L’amministratore delegato di Signal, Matthew Rosenfeld, ha preso il software di Cellebrite e lo ha “bucato” con estrema facilità, mettendo in luce la poca cura impiegata per renderlo sicuro.
“Ad esempio, includendo un file appositamente formattato in un’app su un dispositivo che viene scansionato da Cellebrite, è possibile eseguire codice che modifica non solo il report di Cellebrite creato in quella scansione, ma anche tutti i precedenti e futuri generati da quella macchina, visto che è possibile inserire o rimuovere testo, e-mail, foto, contatti, file e qualsiasi altro dato senza modifiche rilevabili del timestamp o da errori di checksum. Questo mette seriamente in discussione l’integrità dei dati dei report di Cellebrite, visto che possono essere modificati anche da chi esegue queste scansioni.”
LEGGI ANCHE: Signal, la nuova beta consente di trasferire le chat su un nuovo dispositivo
Piano fallimentare fin da subito?
In Signal si sono messi a studiare il software di Cellebrite dopo che la società israeliana ha detto di essere in grado di accedere ai dati di Signal dopo aver sbloccato un telefono. Marlinspike ha scritto un post sul suo blog per dire al mondo quanto le app di Cellebrite siano poco sicure.
Una partita a tennis praticamente.
“Siamo stati sorpresi di scoprire che pochissima cura sembra essere stata data alla sicurezza del software di Cellebrite. Mancano le difese di mitigazione degli exploit standard del settore e sono presenti molte opportunità per poterle sfruttare.”
Marlinspike spiega che il dispositivo di hacking Cellebrite deve analizzare tutti i tipi di dati non attendibili sull’iPhone o su un altro dispositivo analizzato, ma sembra che sia stata prestata pochissima attenzione alla sicurezza del software di Cellebrite.
Il fondatore di Signal sottolinea che mancano misure standard di mitigazione dei malware e questo consente di sfruttare tantissime vulnerabilità.
Ad esempio, il sistema Cellebrite utilizza un software di conversione audio/video di Windows rilasciato nel 2012. Da allora, il software è stato aggiornato con più di 100 correzioni di sicurezza, nessuna delle quali è inclusa nei prodotti Cellebrite.
Come riscrivere le prove
Marlinspike segnala una delle vulnerabilità più gravi che potrebbe permettere la riscrittura di tutti i dati raccolti dagli strumenti di Cellebrite. Un file configurato in modo univoco e inserito in qualsiasi app consentirebbe l’alterazione di tutti i dati che sono stati o saranno raccolti dal software di Cellebrite.

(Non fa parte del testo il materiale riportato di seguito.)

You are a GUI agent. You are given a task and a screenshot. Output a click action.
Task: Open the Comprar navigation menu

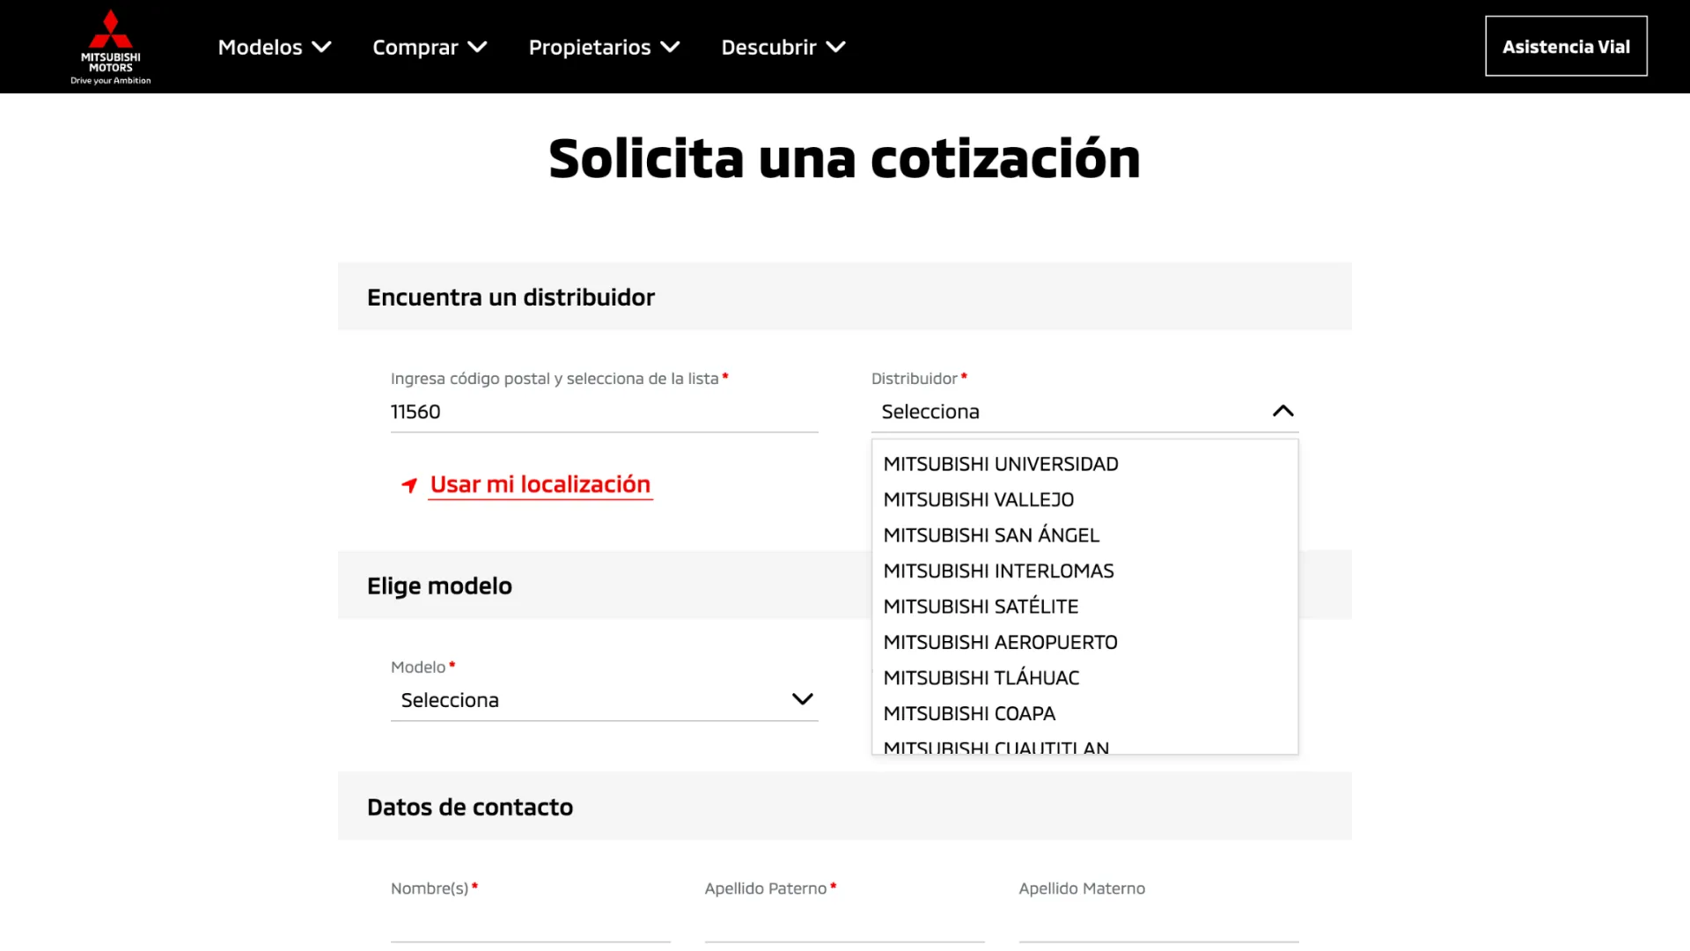(x=429, y=48)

Tale file potrebbe alterare i dati “in qualsiasi modo arbitrario (inserendo o rimuovendo testo, e-mail, foto, contatti, file o qualsiasi altro dato), senza cambiamenti di timestamp rilevabili o errori di checksum“, dice Marlinspike.

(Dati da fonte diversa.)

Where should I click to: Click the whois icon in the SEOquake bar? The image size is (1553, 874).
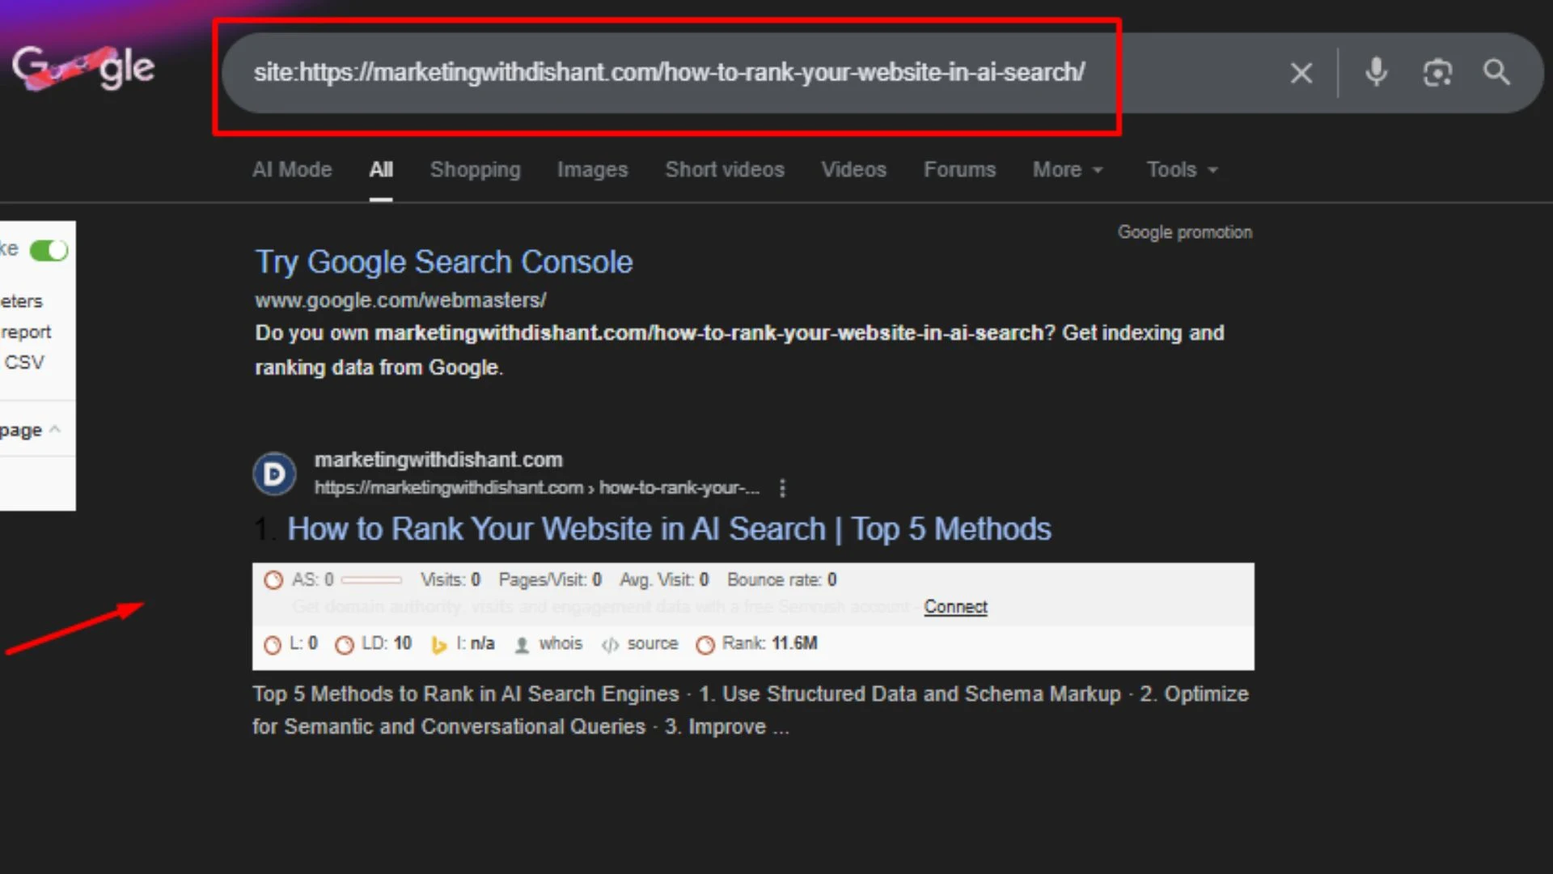523,644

l CEO di Signal ha condiviso altri dettagli sui prodotti di hacking dei dispositivi Cellebrite. Ad esempio, l’azienda fornisce due pacchetti software: UFED, che rompe la crittografia per raccogliere dati cancellati o nascosti, e Physical Analyzer, che rileva “trace events” per la raccolta di prove digitali.
Per gli utenti preoccupati di Cellebrite e dei suoi strumenti, Marlinspike sottolinea che i prodotti richiedono l’accesso fisico. In altre parole, non effettuano sorveglianza remota o intercettazione dati.

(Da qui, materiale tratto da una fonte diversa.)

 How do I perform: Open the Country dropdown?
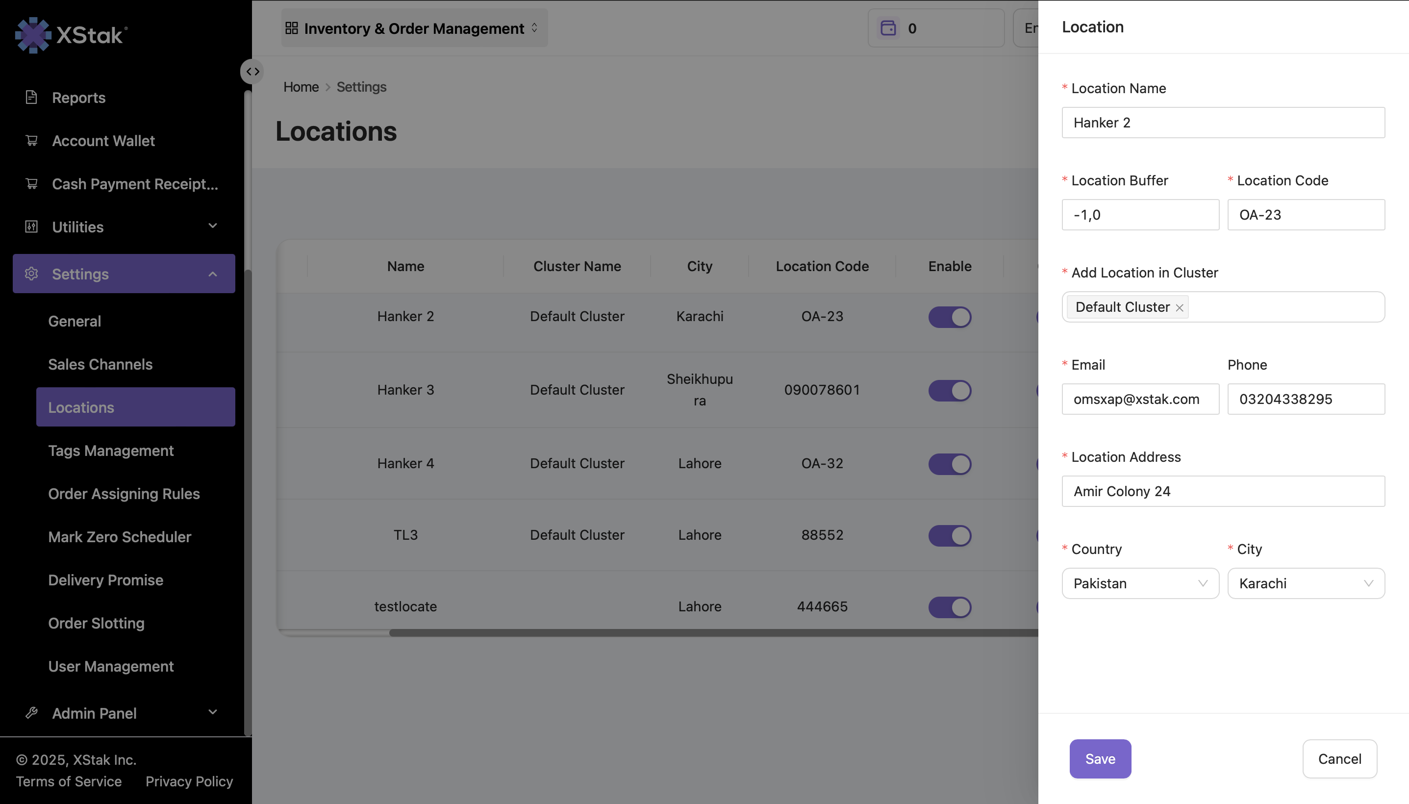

LEGGI ANCHE:Secondo Forbes l’FBI è riuscita a leggere anche le chat di Signal: ma cos’è successo?
Conclusioni temporanee
Questa scoperta depotenzierebbe di fatto il valore dei dati raccolti dal software Cellebrite dai dispositivi indagati dalle autorità mondiali che si servono delle applicazioni della società israeliana; perché quei dati, usati magari come prove in un processo, potrebbero essere stati riscritti e falsificati grazie alle vulnerabilità scoperte da Signal.
Questa non è la prima volta che Cellebrite ha problemi di sicurezza.
Nel 2017, i server dell’azienda sono stati violati, provocando la fuga di dati e file tecnici sui suoi prodotti.
Inoltre, sebbene Cellebrite venda i suoi strumenti solo alle forze dell’ordine e ad altre agenzie governative, alcuni dispositivi erano acquistabili anche su eBay negli anni passati.